● **Written task**: Reproduce verbatim the passage of the text below on freelancing alongside part-time work that begins with the words "While working at" and ends with the words "on if needed.".

(Beginning of Text excerpt)

To make it clearer what I was going through/had gone through. I fucking love being creative. As someone with ADHD creativity is the only thing I’ve ever naturally been adept at. Maybe it’s how my brain’s wired but being able to imagine the impossible and make it a reality is the best feeling. So to get to a point where I hated that part of myself was incredibly upsetting and demoralising. What do you even do with your life when you no longer want the thing you’ve always enjoyed?

Glug Events

While working at Vice I was approached by Glug Events, and this leads me to explain why I’ve said ‘Kind Of’ in the article title. I’d been to a few events hosted by Glug and had negotiated discounts for members of The Designers League (TDL), which at that point I’d been helping to build for four years. They wanted me to come on board a few days a week to help grow their community and audience. For me this was a win, win. I received a level of regular work and income while being able to grow my own roster of clients and I could get myself in front of agencies, directors and brands through Glugs network. This is why I say I’ve kind of been freelance. While a lot of my income still comes from my own clients, I have the security of work from Glug to fall back on if needed.





There are definite pros and cons to working on a part-time basis while freelancing. As mentioned you have income, and job security, and also the benefits which come with that. On the downside, it is naturally much harder to get larger projects when you only have a certain number of days a week to be able to focus on them. For myself working as Glug has given me the perfect balance. I can pursue my own work, and keep that love for design alive, while also flexing my muscles, and learn skills in other areas commercially, such as creative strategy, marketing, and business development. I’ve also been able to help develop projects which have received international press, and attention, such as ‘Protest By Design’, or more recently ‘Grime Ballet’ which, in collaboration with Box Park, looked to break down stereotypes around Grime Music and Dance.

(End of Text excerpt)
(Beginning of Data extract)

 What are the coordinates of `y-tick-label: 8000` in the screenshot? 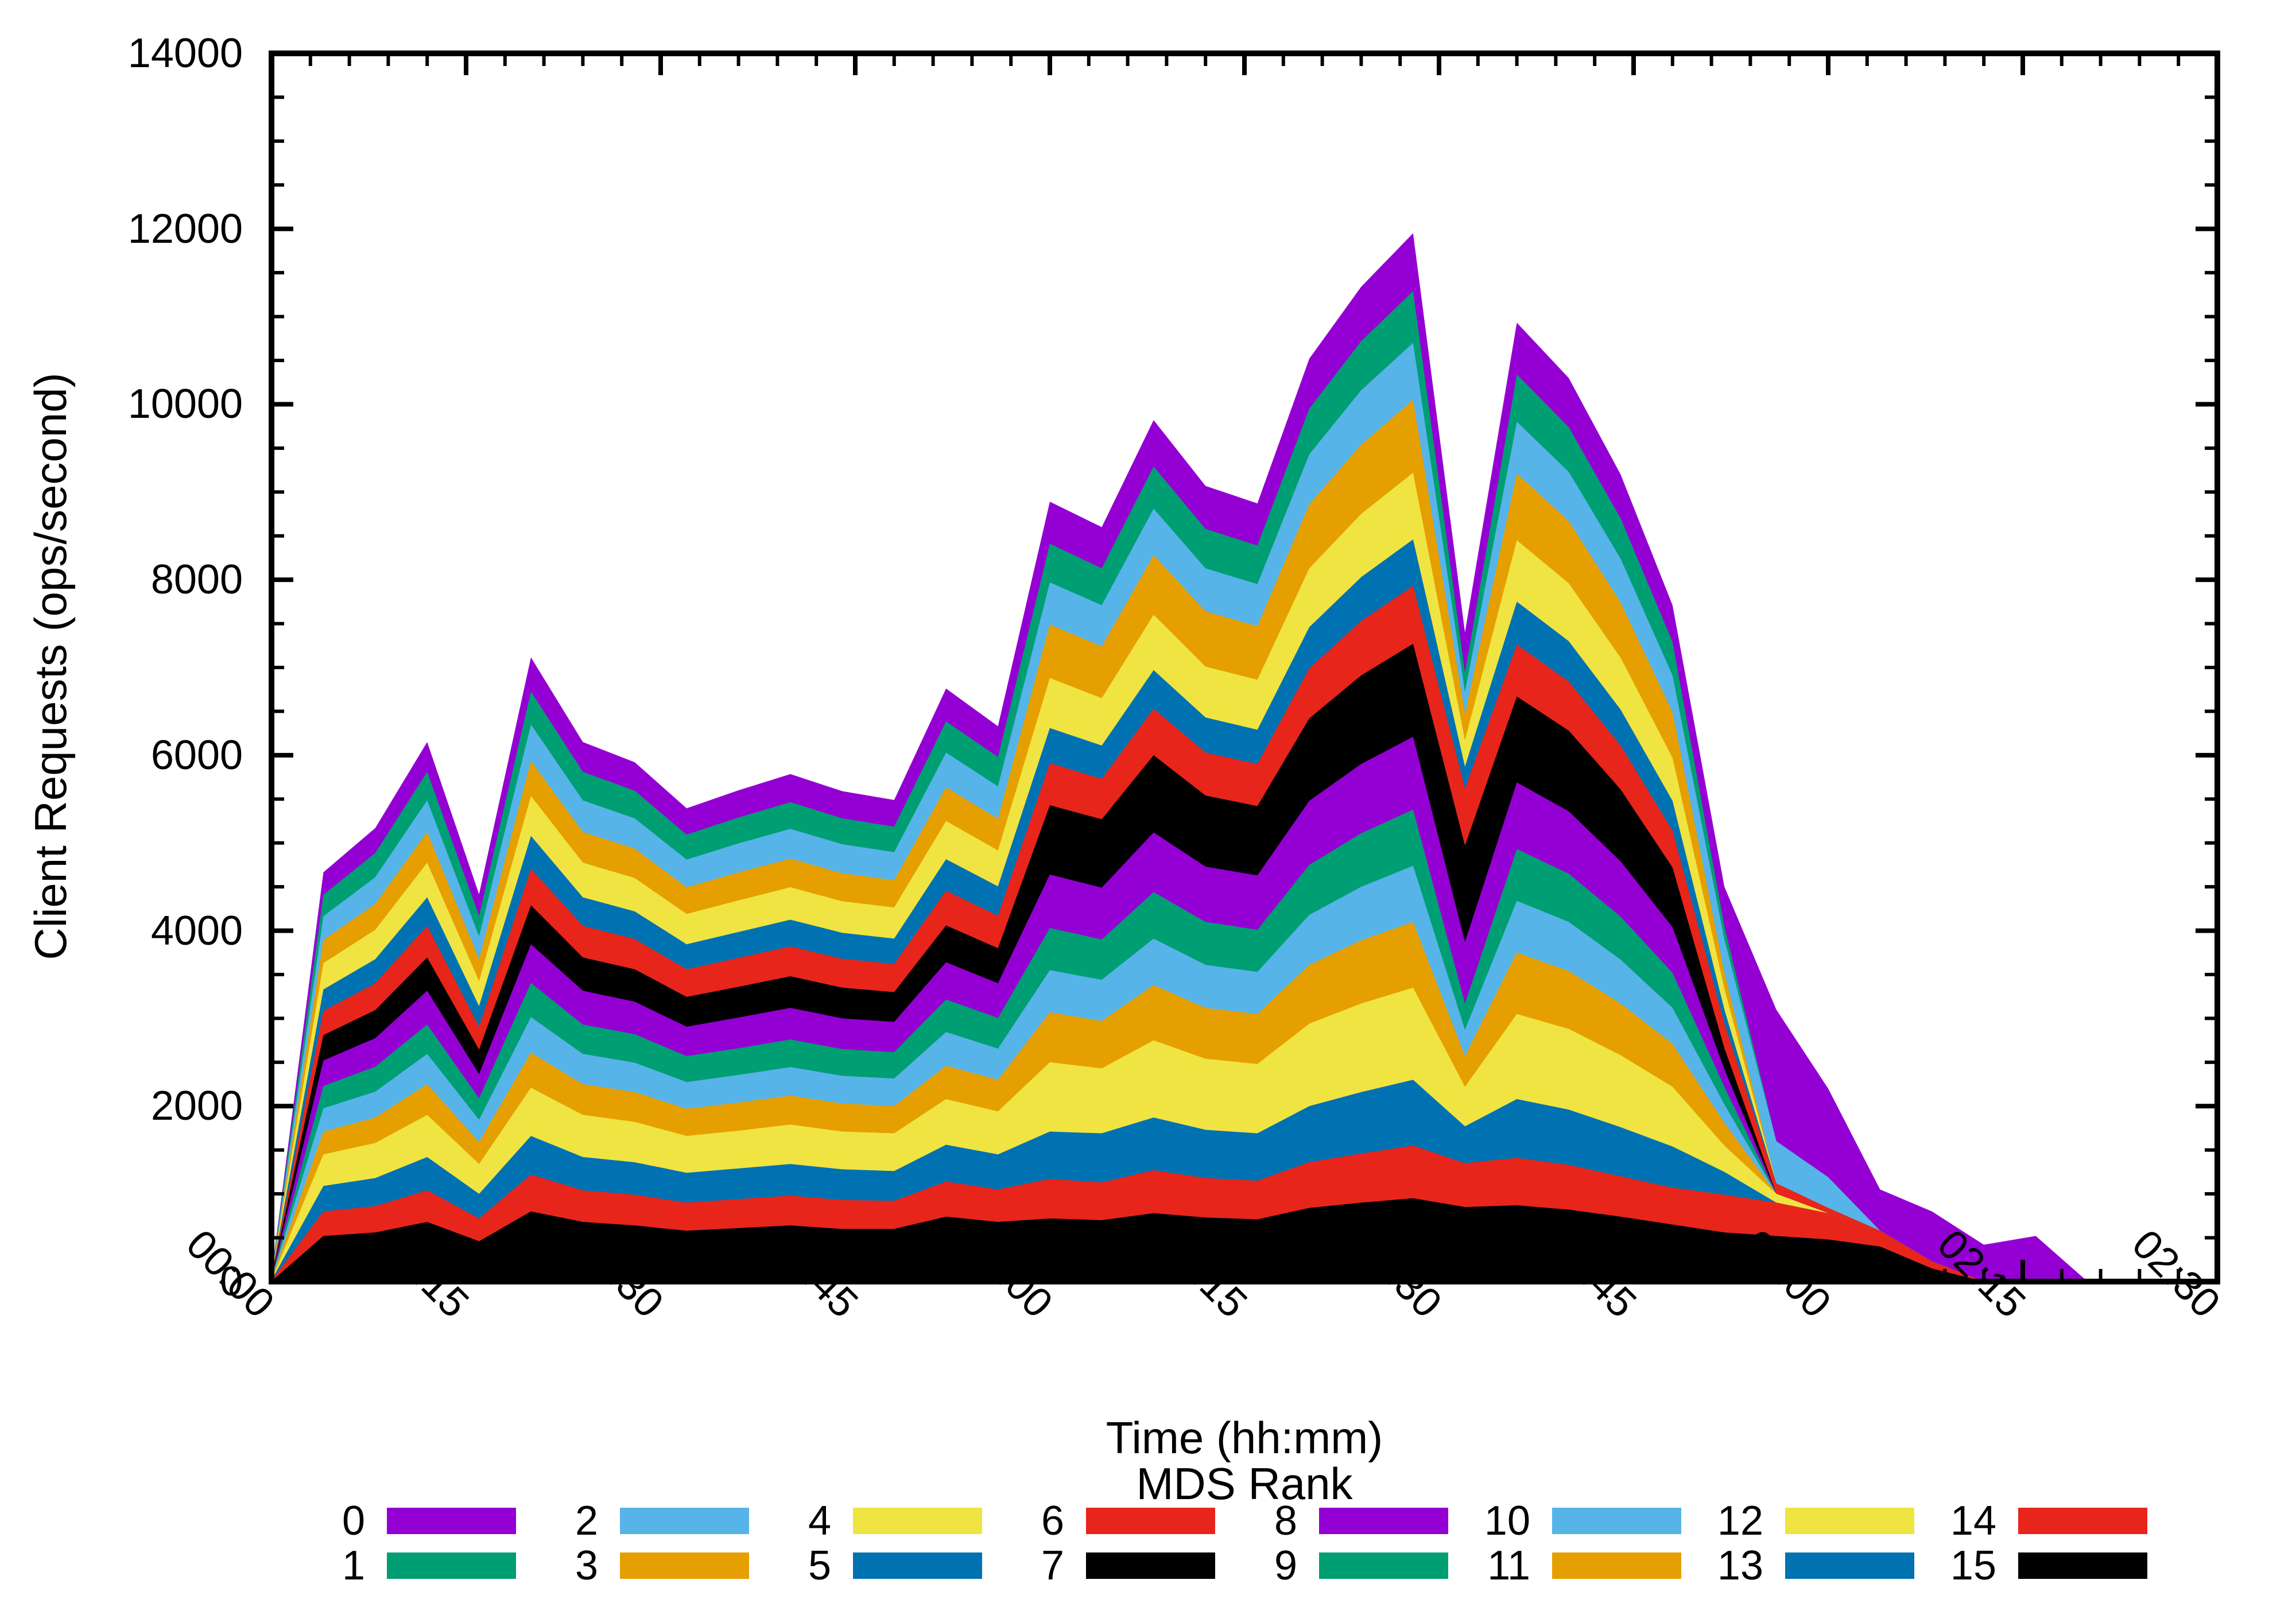 It's located at (196, 580).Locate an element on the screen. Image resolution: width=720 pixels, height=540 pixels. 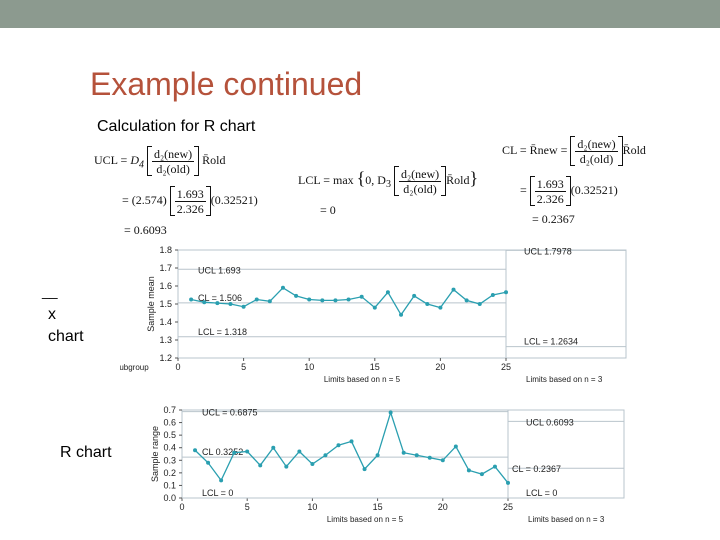
annotation-ucl-left: UCL 1.693 is located at coordinates (220, 270).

(End of Data extract)

● **Result of the exercise**:
While working at Vice I was approached by Glug Events, and this leads me to explain why I’ve said ‘Kind Of’ in the article title. I’d been to a few events hosted by Glug and had negotiated discounts for members of The Designers League (TDL), which at that point I’d been helping to build for four years. They wanted me to come on board a few days a week to help grow their community and audience. For me this was a win, win. I received a level of regular work and income while being able to grow my own roster of clients and I could get myself in front of agencies, directors and brands through Glugs network. This is why I say I’ve kind of been freelance. While a lot of my income still comes from my own clients, I have the security of work from Glug to fall back on if needed.